3. Combine the wine and melted butter. Place the mixture in the rimmed baking sheet and set it aside.
4. Place an empty seasoned cast-iron skillet over medium-high heat.
5. Meanwhile, evenly distribute the 2 tablespoons of Creole seasoning mix on both sides of the four fillets, rubbing ½ tablespoon onto each fillet.
6. After the skillet has been on the burner for three or four minutes, it should be hot and just starting to smoke. Place two of the fillets in the skillet and cook until each is dark golden on both sides but slightly undercooked, about 1½ minutes per side. (The cooking time will depend on the thickness of the fish.)
7. Transfer the cooked fillets to the rimmed baking sheet with a broad, large and sturdy spatula and set them aside. Cook the remaining two fillets as you did the first two, and transfer them to the baking sheet as well.
8. Place the pan with the four fillets, uncovered, in the oven and bake until they are just cooked through, about five minutes. To test for doneness, insert the tip of a thin-bladed knife into the thickest part of the fillet for approximately 10 seconds. Remove the knife and lay the tip of the blade flat against the inside of your wrist.
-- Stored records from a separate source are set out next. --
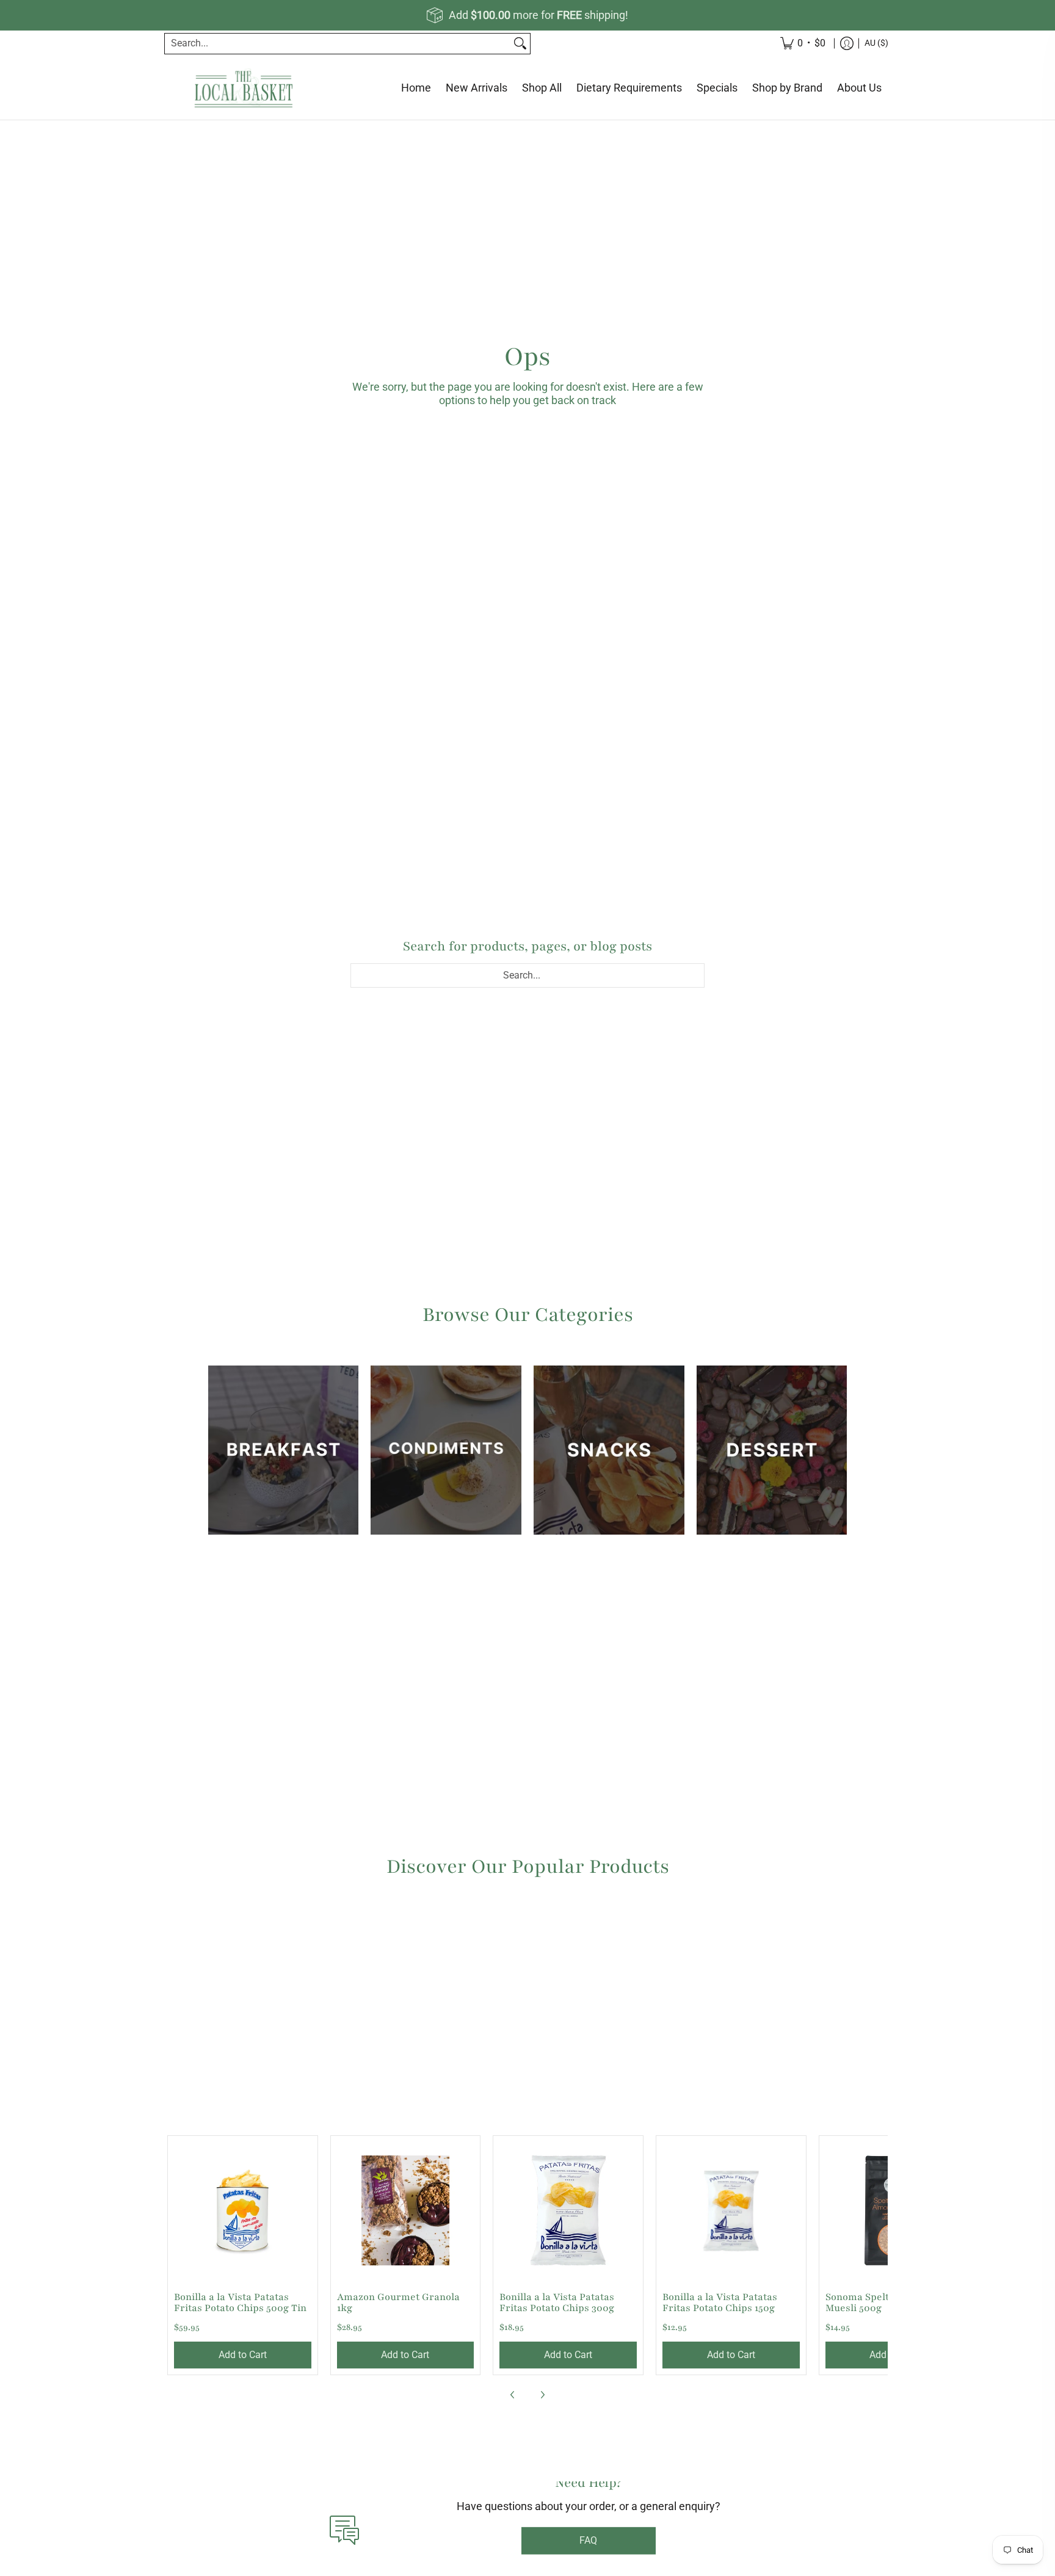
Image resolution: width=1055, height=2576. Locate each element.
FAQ (588, 2558)
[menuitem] (847, 44)
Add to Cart (243, 2355)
If the tip feels hot against your skin, the fish is done.
Serving Suggestion: Serve the fish immediately, topped with rounds of maître d’hôtel butter, using 1 to 2 tablespoons of butter for each serving.
Fried Grouper Cha Ca La Vong:
Fried Grouper Cha Ca La Vong
CHEF SUSAN SPICER
½ inch cubes of grouper (or larger)
Nuoc Cham dipping sauce
1. Marinate in finely grated galangal, minced garlic and fresh or grated turmeric, pinch of salt, sugar and sambal
2. Dust in rice flour and fry until golden – stick with a bamboo or lemongrass skewer
3. Sprinkle with a combination of chopped fresh herbs (dill, basil and cilantro – the dill is important) and finely chopped scallions
4. Serve with Nuoc Cham dipping sauce on the side (or sprinkle with Nuoc Cham before the herbs) and chopped peanuts (if desired).
Serving Suggestion: Serve with Nuoc Cham dipping sauce on the side (or sprinkle with Nuoc Cham before the herbs) and chopped peanuts (if desired).